2.2 D'après la jurisprudence de la chambre de céans relative aux stages tant dans l'enseignement primaire et spécialisé (art. 132 LIP) que dans l'enseignement secondaire et tertiaire B (art. 133 LIP), les places de stage ne peuvent être mises à disposition que par le DIP, qui les attribue dans la mesure du possible aux étudiants présélectionnés par l'université. Cette dernière est ainsi autorisée à prévoir ces modalités d'admission au moyen d'un règlement interne. L'admission des étudiants en fonction du nombre de places disponibles sur le terrain est nécessaire pour permettre une formation efficace des enseignants axée sur la pratique, tout en évitant que de nombreux étudiants se retrouvent dans l'impossibilité de valider des études qu'ils auraient accomplies jusqu'à la fin, faute d'avoir finalement pu trouver une place de stage. Cette limitation respecte donc le principe de la proportionnalité (ATA/320/2018 du 10 avril 2018 consid. 7e ; ATA/1215/2017 du 22 août 2017 consid. 8f).
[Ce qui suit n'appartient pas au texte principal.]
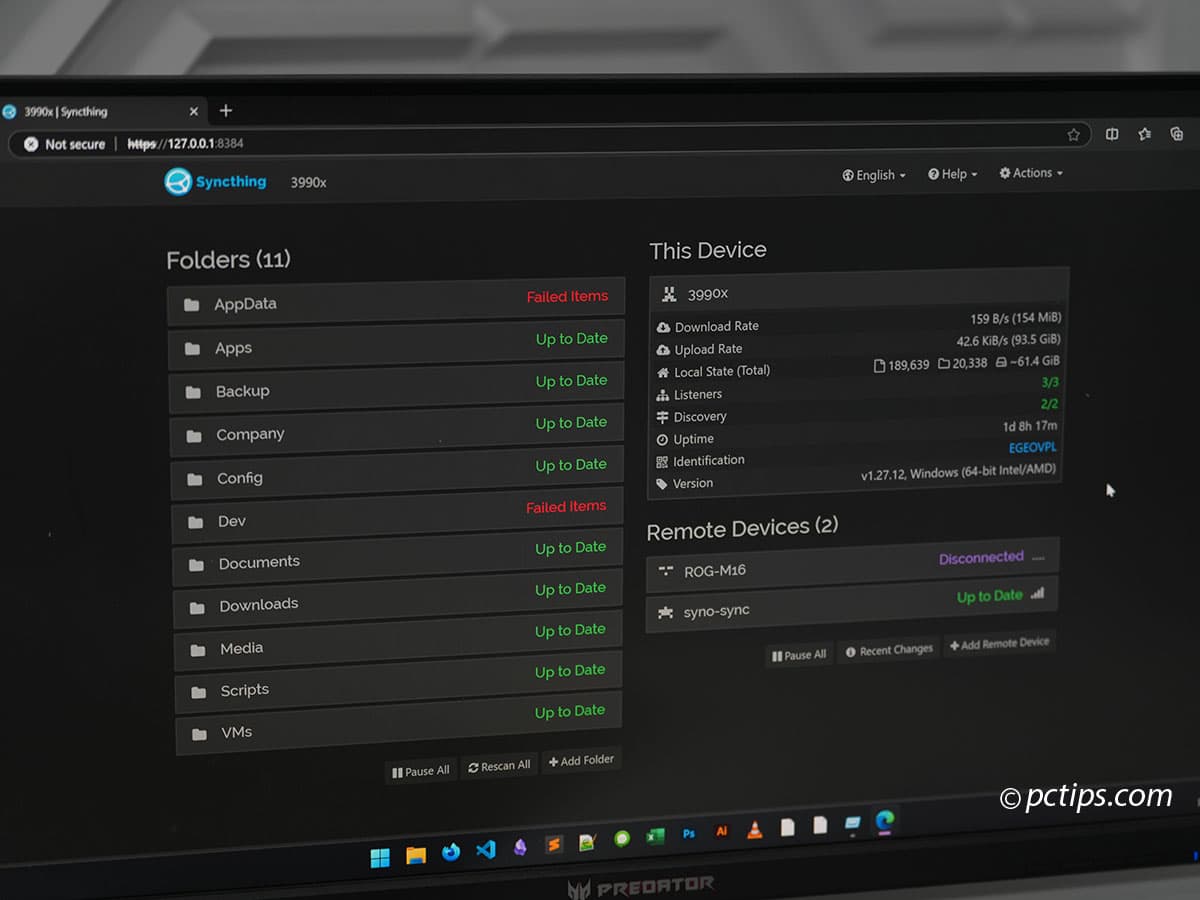Expand the AppData folder with failed items

pyautogui.click(x=396, y=300)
2.3 L’IUFE est un institut interfacultaire au sens de l’art. 19 al. 1 let. b du statut de l’université, adopté le 16 mars 2011, approuvé par le Conseil d’État le 27 juillet 2011 (ci-après : le statut). Il est placé sous l’autorité du rectorat (art. 1.2 du règlement d’organisation de l’IUFE du 25 février 2019). Il a pour mission première de développer et organiser les formations professionnelles et initiales des enseignantes et enseignants (art. 2.1 règlement d’organisation).
2.4 Pour qu’un candidat puisse être admis à la formation des enseignantes et enseignants du secondaire, il doit, entre autres conditions, avoir obtenu une place de stage dans l’enseignement secondaire public genevois, attribuée et attestée par le DIP (art. 7.1 let. d règlement d’études 2023 de la formation en enseignement du secondaire ; ci-après : FORENSEC).
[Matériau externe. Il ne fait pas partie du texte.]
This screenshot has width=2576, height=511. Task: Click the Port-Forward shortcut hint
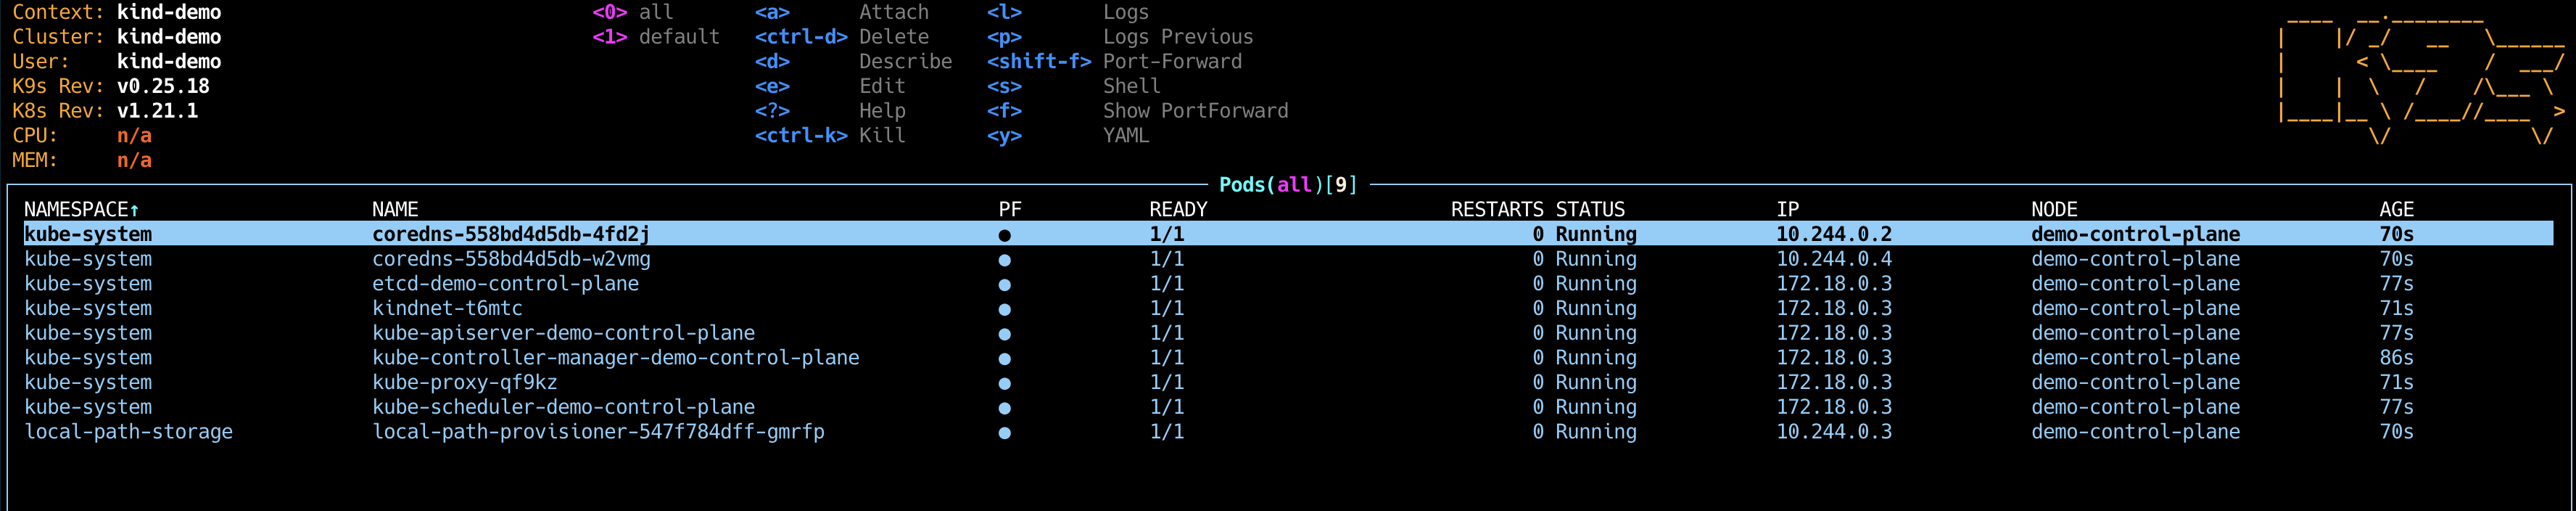click(1172, 62)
Les modalités et les critères régissant la procédure d'attribution des places de stage dans l’enseignement secondaire public genevois sont fixés par le DIP et indiqués par lui (art. 7.5 règlement FORENSEC). L’attribution des places de stage dans l’enseignement secondaire public genevois est du ressort exclusif du DIP. La procédure d’attribution des places de stage est gérée par le DIP et l’attribution est indiquée directement au candidat par le DIP (art. 133 LIP ; art. 7.6 règlement FORENSEC).
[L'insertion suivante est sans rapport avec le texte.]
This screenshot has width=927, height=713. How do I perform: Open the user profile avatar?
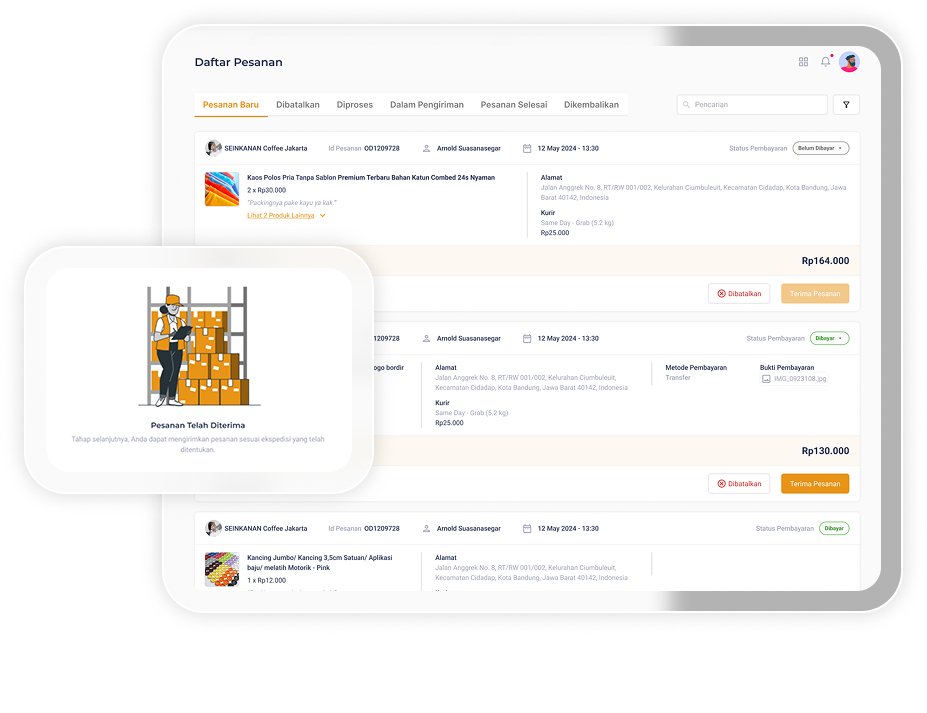click(849, 62)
2.5 La directive (publiée sur le site Internet du DIP (https://www.ge.ch/document/ 19572/telecharger), précise qu’elle a pour objectif de décrire le principe, les responsabilités et les étapes du processus d’attribution des places de stage pour la formation en enseignement secondaire. Il se déroule en quatre étapes, à savoir 1) la vérification de l’admissibilité – admise in casu – 2) l’évaluation administrative du dosser, 3) l’évaluation des compétences en entretien et 4) le classement.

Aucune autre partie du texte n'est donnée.